Daughter to a Fraser


Père n’avait jamais été quelqu’un de très chaleureux. Mais en présence de mère, il paraissait le plus aimable et le plus heureux des hommes. C’est pourquoi, quand elle mourut, la petite part de bonté en lui, ou de chaleur, qui ne se réveillait qu’en la présence de la femme qu’il aimait, disparut. L’impression que nous existences lui étaient sans importance ne fut plus passagère, mais constante. On aurait pu penser qu’il aurait chérit ses filles plus que tout, dès lors, nous qui ressemblions tant à notre mère physiquement ayant hérité entre autre de ses cheveux d’ébène et de sa beauté. Mais non, point du tout. J’avais huit ans à l’époque. Georgina en avait dix, Sibyl en avait six, et Simon n’en avait que trois. Père n’était proche que de la plus froide d’entre nous, celle qui lui ressemblait déjà le plus ; ma sœur aînée, Georgina. Il aurait pu être proche de Simon, son héritier, mais il laissa pratiquement toute son éducation à d’autres, et par d’autres je veux dire moi et Sybil, car il était encore trop jeune pour être intéressant. Simon passa donc beaucoup plus de temps dans son enfance avec ma jeune sœur et moi-même, qu’avec son père. Georgina était parfois là aussi, mais il est vrai qu’elle était la seule à réellement susciter un intérêt chez notre père, qui la trouvait intelligente et intéressante. Quand elle n’était pas avec nous, c’était qu’elle avait le privilège d’être avec son père. J’aimais ma sœur et nous étions proches. Mais avec les années, elle ressemblait de plus en plus à mon père, même si j’essayais de me le cacher à moi-même. Quant à Alexander, mon pauvre jeune frère, père le détesta le jour même de sa naissance.

« Qu’on retire cet assassin de ma vue. », avait il dit.

Je me souvins m’être indignée. Je ne le faisais pas souvent, du haut de mes huit ans.
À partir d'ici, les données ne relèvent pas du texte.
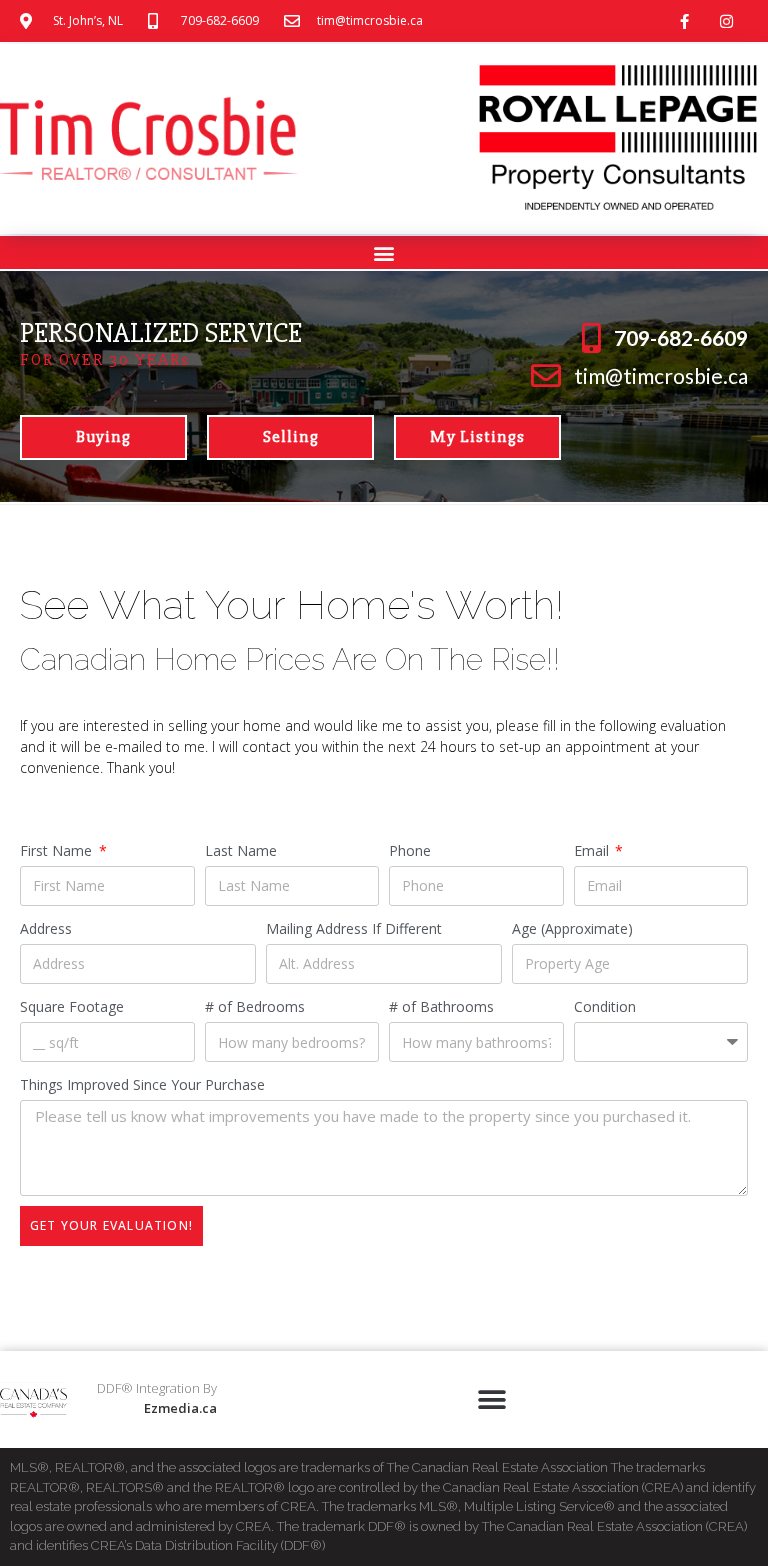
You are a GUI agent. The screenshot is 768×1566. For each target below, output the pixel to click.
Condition (605, 1006)
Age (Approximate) (572, 928)
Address (46, 928)
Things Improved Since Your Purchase (142, 1084)
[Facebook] (685, 21)
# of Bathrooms (441, 1006)
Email (593, 850)
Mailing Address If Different (354, 928)
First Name (58, 850)
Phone (410, 850)
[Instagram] (727, 21)
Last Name (241, 850)
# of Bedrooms (255, 1006)
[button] (384, 252)
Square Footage (72, 1006)
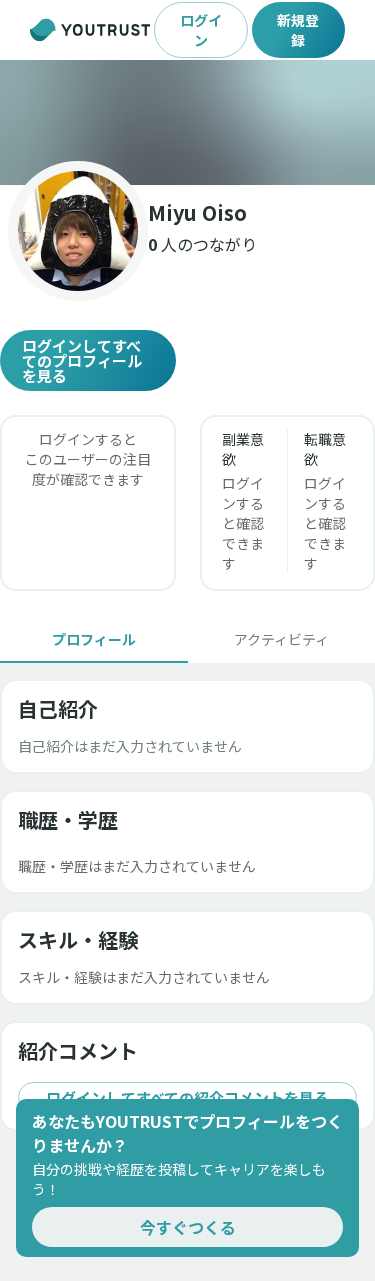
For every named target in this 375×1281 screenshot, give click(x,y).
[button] (187, 122)
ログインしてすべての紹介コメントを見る (187, 1097)
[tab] (94, 639)
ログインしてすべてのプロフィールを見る (82, 360)
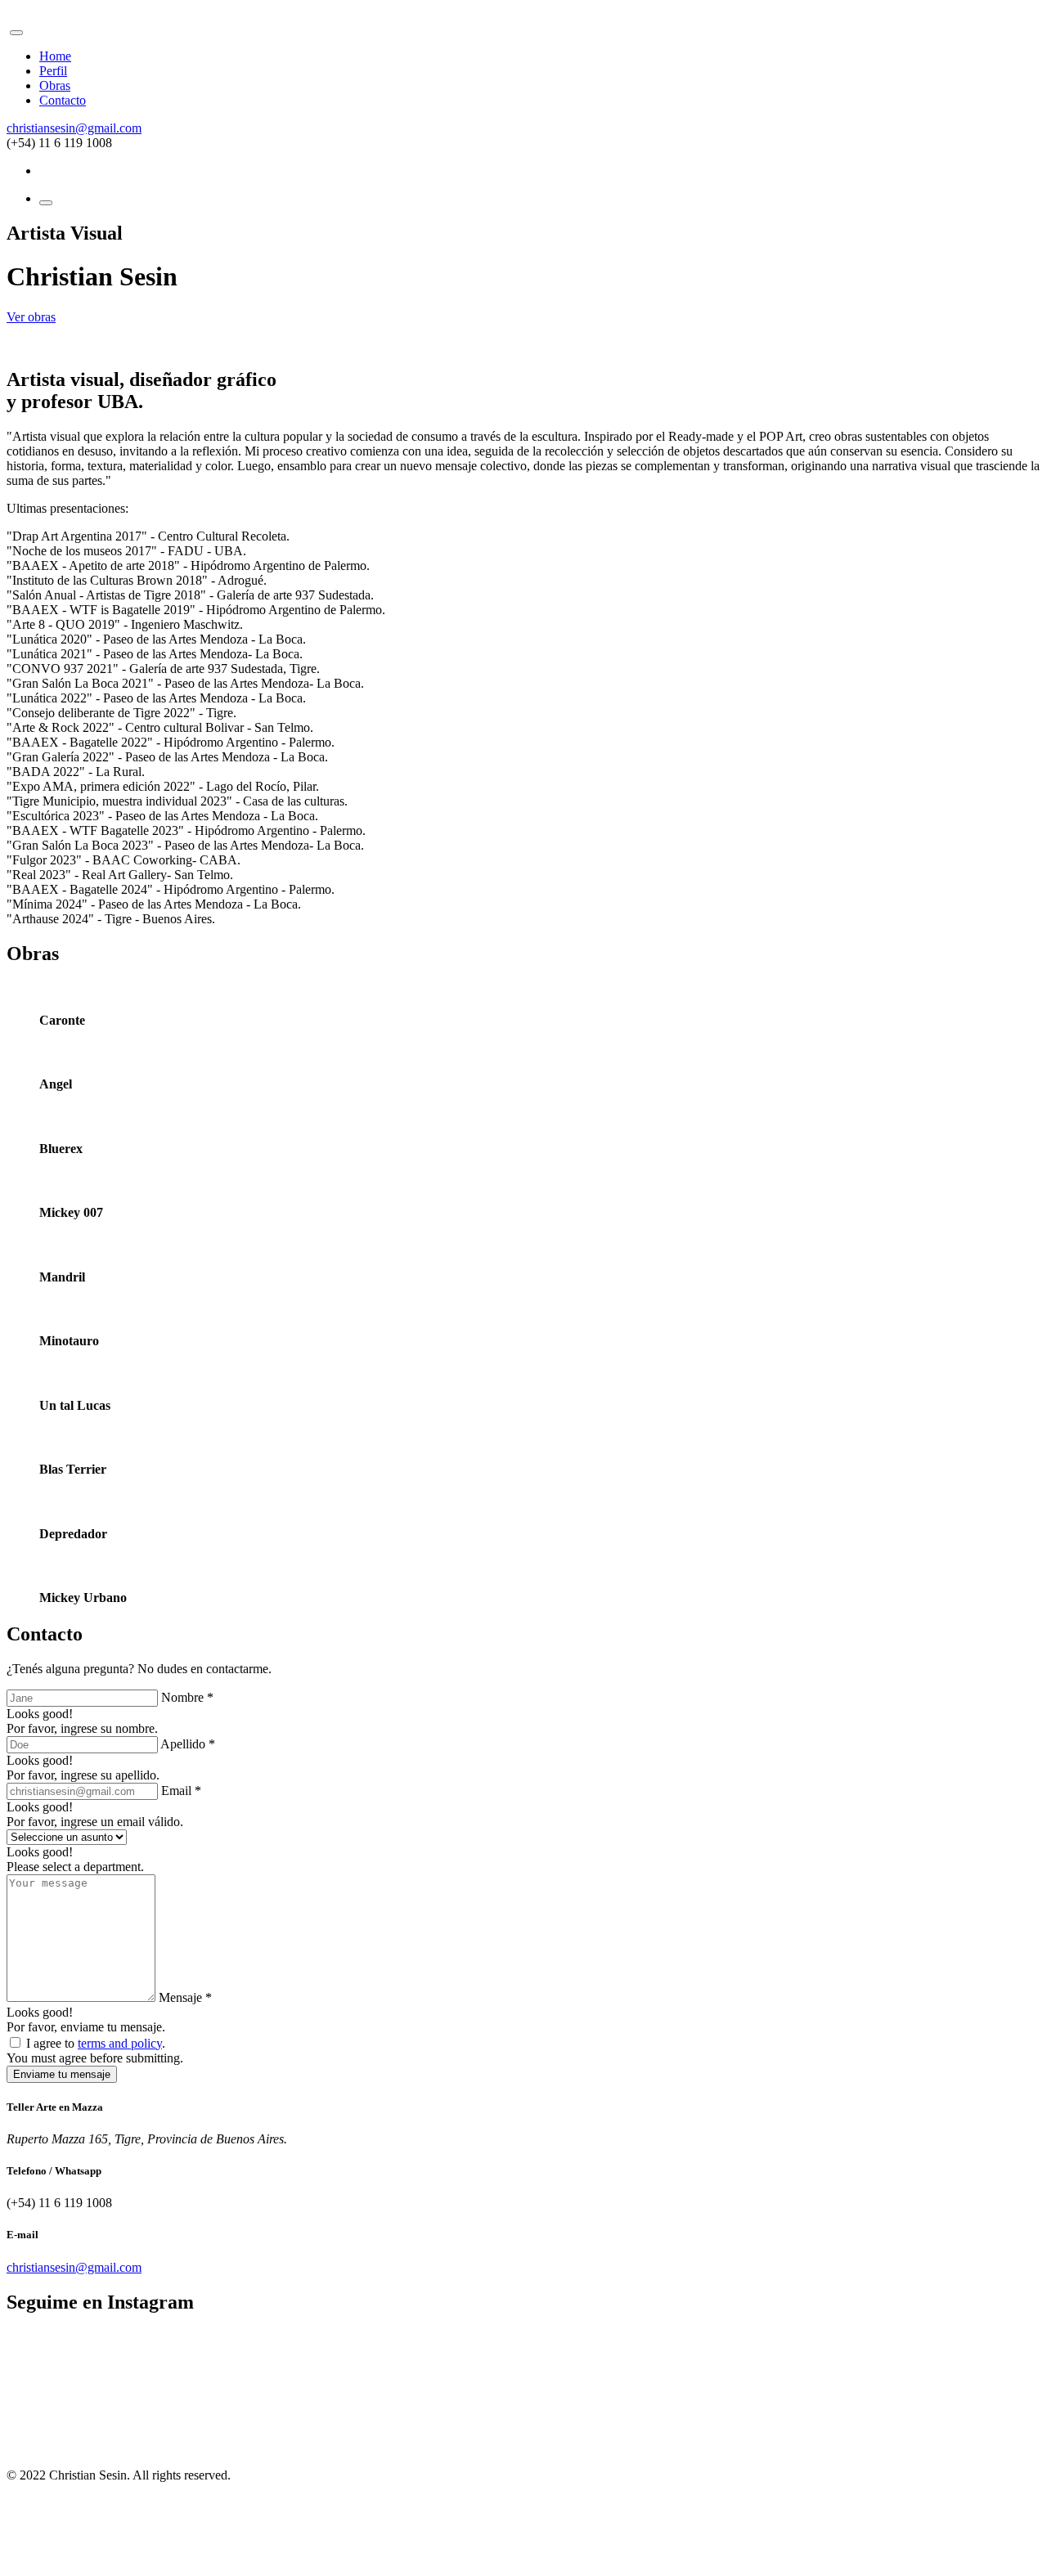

Père était un homme qui implorait le respect.

« Père, ce n’est pas de sa faute ! Comment pouvez vous dire une chose pareille ?»

« Je ne souviens pas avoir demandé l’avis d’une gamin de huit ans. »

Le regard de mon père suffisait à faire taire tout une assemblée. Je n'en ajoutais donc pas plus, mais je pris soin d'Alexander.
La mort de notre mère nous désespérait tous. Elle avait été la douceur dans une demeure froide. Je ne voyais pas ma vie sans elle. Mais ce n’était nullement la faute de notre frère s’il était décédée. J’avais pensé, au début, que c’était là une phrase dite sous le coup du chagrin et de la colère combinée ensemble. Mais Père n’aima jamais Alexander et je crains, même si cet horrible à dire, qu’il n’aurait guère éprouvé de chagrin s’il n’avait pas survécu non plus.


*



Simon et Alexander devinrent un peu mes responsabilités. De même que Sybil car même si elle m'aidait aussi pour s'occuper des garçons, je ne voulais pas qu'elle grandisse trop vite à force de devoir jouer les soeurs responsables. J’étais un peu comme une mère par substitution pour eux. Nous nous occupions beaucoup de nos frères, Georgina beaucoup moi. Avec les années, la différence se creusa. Je l’aimais malgré tout. C’était ma sœur, et même si j’étais plus proche de Sybil que de Georgina, je ne lui en voulais pas d’être plus proche de Père. Je me disais que cette froideur et cette indifférence que l’on pouvait distinguer parfois chez elle n’était qu’une apparence au fond. Qu’elle voulait juste plaire à son père. Elle pouvait être d’une très agréable présence, chaleureuse et aimable. Les garçons l’aimaient beaucoup moins, en revanche. « Tu ne vois que le bon en elle, parce que c’est ce que tu veux faire. » Peut être Alexander avait il raison, malgré sa haine. J’en devenais de plus en plus convaincue. L’amour que j’avais pour mes frères me forçait à entendre raison car parfois son comportement me choquait terriblement. Comment pouvait-elle ne pas intervenir quand Père traitait son fils d’assassin de sa mère ? Ou lançait l’une ou l’autre moquerie à Simon ?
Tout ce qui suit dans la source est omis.